◆ Task prompt:
The answer should be an exact copy of the lines from the line with "Where should I click to: Select" through the last line of the entries, and no other lines.

◆ Supplied records:
-- Opening Marker --

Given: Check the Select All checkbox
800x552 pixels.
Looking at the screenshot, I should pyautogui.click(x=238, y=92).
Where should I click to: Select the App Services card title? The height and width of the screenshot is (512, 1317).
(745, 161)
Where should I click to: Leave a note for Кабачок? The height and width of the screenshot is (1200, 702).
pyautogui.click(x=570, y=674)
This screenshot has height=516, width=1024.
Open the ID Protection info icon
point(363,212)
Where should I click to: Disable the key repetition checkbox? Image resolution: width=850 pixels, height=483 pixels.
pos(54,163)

-- Closing Marker --

◆ Task result:
Where should I click to: Select the App Services card title? The height and width of the screenshot is (512, 1317).
(745, 161)
Where should I click to: Leave a note for Кабачок? The height and width of the screenshot is (1200, 702).
pyautogui.click(x=570, y=674)
This screenshot has height=516, width=1024.
Open the ID Protection info icon
point(363,212)
Where should I click to: Disable the key repetition checkbox? Image resolution: width=850 pixels, height=483 pixels.
pos(54,163)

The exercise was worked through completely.